_YOUR TASKS_.
a. In the sheepshead fishing thread, what line strength did ScullsMcNasty use on the first day to catch all the fish?
b. Write the next part of the sheepshead fishing thread, picking up after its last post.

_SOURCE EXCERPT_.
────────────────────

# sheepshead



## NavySnooker (Sep 10, 2008)

don't want to bring any drama here, but it seems to me as if some people are blowing smoke up the proverbial skirt. i've been fishing for those little buggers for years and have experience with the technique. however, i've been to all of the places that people are reporting the catch and i must say i don't buy it for a second. haven't even seen one. what's the deal guys?? when are you guys gonna post some pictures and make your catch a little more believable? i'd like to see it so i can quit wasting my time fishing for something that isn't there.


----------



## ScullsMcNasty (Oct 4, 2007)

2 weeks ago, total catch for the day 8 or 9.. fished for 2hrs










my half of the catch from fri. plus 3 or 4 throw backs that were between 12 - 14in.. fished for 3hrs in canoe

the fish are here but its still early, theyre not stacked up yet. you have to have the perfect tide and perfect setup to really get into them good. try fishing as soon as the tide starts moving really heavy, goin in or out. downsize your setup. use lighter line and smaller weights and hooks. caught all the fish the first day on 8 and 10lb test with no leader and as few splitshots as possible. just let your bait drift by the structure and with really light tackle alot of times they wont crunch it and let go like they do when they feel a weight. theyll hold onto it and youll be able to feel em.


----------



## ScullsMcNasty (Oct 4, 2007)

all of these fish were caught under or within basicallycasting distance to a orange beach bridge


----------



## Redfish (Nov 9, 2007)

These were caught Saturday in the Redfish Regatta By My Friend Mike {Pompnewbie} around the Pass Pensacola,They are out there they just aren't biting that well give them about a week or two and you should catch all you want!!!


----------



## mpmorr (Oct 3, 2007)

Friday, I was fishing Okaloosa Pier and saw them swimming around my bait but they never looked twice at it. They are there but picky, I had all kinds of bait taken off my hook at the Regatta..


----------



## eym_sirius (Oct 17, 2007)

I've always had luck this time of year at Bob Sikes for sheepshead! Fiddler crabs, just off the bottom. They're usually not as big (for me)as the ones later in March. Thebite is slower, but it'susually dependable....A few consecutive warm days should get thesheepsheads going pretty well.


----------



## roofordie (Sep 24, 2008)

Caught near Pensacola Pass, 2-15-09. Keep working on that "technique"


----------



## Wookie (Oct 2, 2007)

Yeah the Sikes bite has been slow but I know it'll pick up soon. Caught my fair share of blk drum and sheepies out there last winter/spring time.

────────────────────

_INFORMATION SUPPLIED_.

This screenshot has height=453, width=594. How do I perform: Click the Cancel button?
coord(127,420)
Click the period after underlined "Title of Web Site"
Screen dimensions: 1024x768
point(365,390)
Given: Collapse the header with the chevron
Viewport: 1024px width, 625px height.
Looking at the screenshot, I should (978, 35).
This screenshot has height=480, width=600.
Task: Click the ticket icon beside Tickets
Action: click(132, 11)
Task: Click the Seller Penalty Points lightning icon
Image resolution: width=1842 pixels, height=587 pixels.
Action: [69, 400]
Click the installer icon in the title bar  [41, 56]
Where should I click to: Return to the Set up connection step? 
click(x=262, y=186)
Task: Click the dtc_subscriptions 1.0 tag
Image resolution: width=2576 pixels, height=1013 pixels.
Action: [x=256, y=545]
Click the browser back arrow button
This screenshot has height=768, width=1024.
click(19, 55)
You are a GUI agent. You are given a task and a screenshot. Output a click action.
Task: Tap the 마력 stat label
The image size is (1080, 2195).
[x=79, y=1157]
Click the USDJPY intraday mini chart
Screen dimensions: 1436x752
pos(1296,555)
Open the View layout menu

────────────────────

_ANSWERS FOR THE TASKS_.
a. 8 and 10 lb test, with no leader.

b.
----------



## sailor (Oct 29, 2007)

From the Destin Bridge on 2/26:


----------



## NavySnooker (Sep 10, 2008)

I THINK I HAVE THE TECHNIQUE DOWN BRO...


----------



## cmt23cmt23 (Nov 26, 2008)

Looks like you could teach us something. Lets here a report on that day....


----------



## NavySnooker (Sep 10, 2008)

that was fishing dock to dock in a 16' carolina skiff. freelining shrimp under the docks. caught all of those in about 2 hours


----------



## SemperFi-sh (Apr 26, 2008)

> *ScullsMcNasty (2/24/2009)*
> 
> 
> 
> ...






This is just an honest question and I'm not trying to tell anyone they're wrong, but is the top fish (on top of the coolers) a juvenile black drum? The mouth looks different from all the other sheepies and the body type is different. It seems to have "high shoulders." Anyways, the only reason I ask is because I've been catching a lot of the juvy black drum down here in Corpus Christi (at first I thought they were sheepies, due to the stripes, but I was wrong).


----------



## Dylan (Apr 15, 2008)

You sir are right..That is a black drum...Mighty tasty when they are that size..


----------



## SkintBack (Jan 18, 2009)

well if your techniques down then why are you asking us for ours....i mean if you can get access to a boat go to the pass and drift....if you cant, ride your bike to pickens and get out on the pier... weve been catching alot (45) in the pass and my girlfriend and i were on the gulf pier and she caught six just the other day....


----------



## ScullsMcNasty (Oct 4, 2007)

> *SemperFi-sh (4/7/2009)*
> 
> 
> > *ScullsMcNasty (2/24/2009)*
> ...


yep that was the only black drum we caught. sucker stayed alive in the cooler for nearly a half hour while we fished and another hr while i drove back to cantonment from OB!! crazy


----------



## NavySnooker (Sep 10, 2008)

my question was not as to your techniques, but more towards the time of year when they show up around here. nothing in this world more pitiful than a smart-a$$. you sound like my ex-wife


----------



## sailor (Oct 29, 2007)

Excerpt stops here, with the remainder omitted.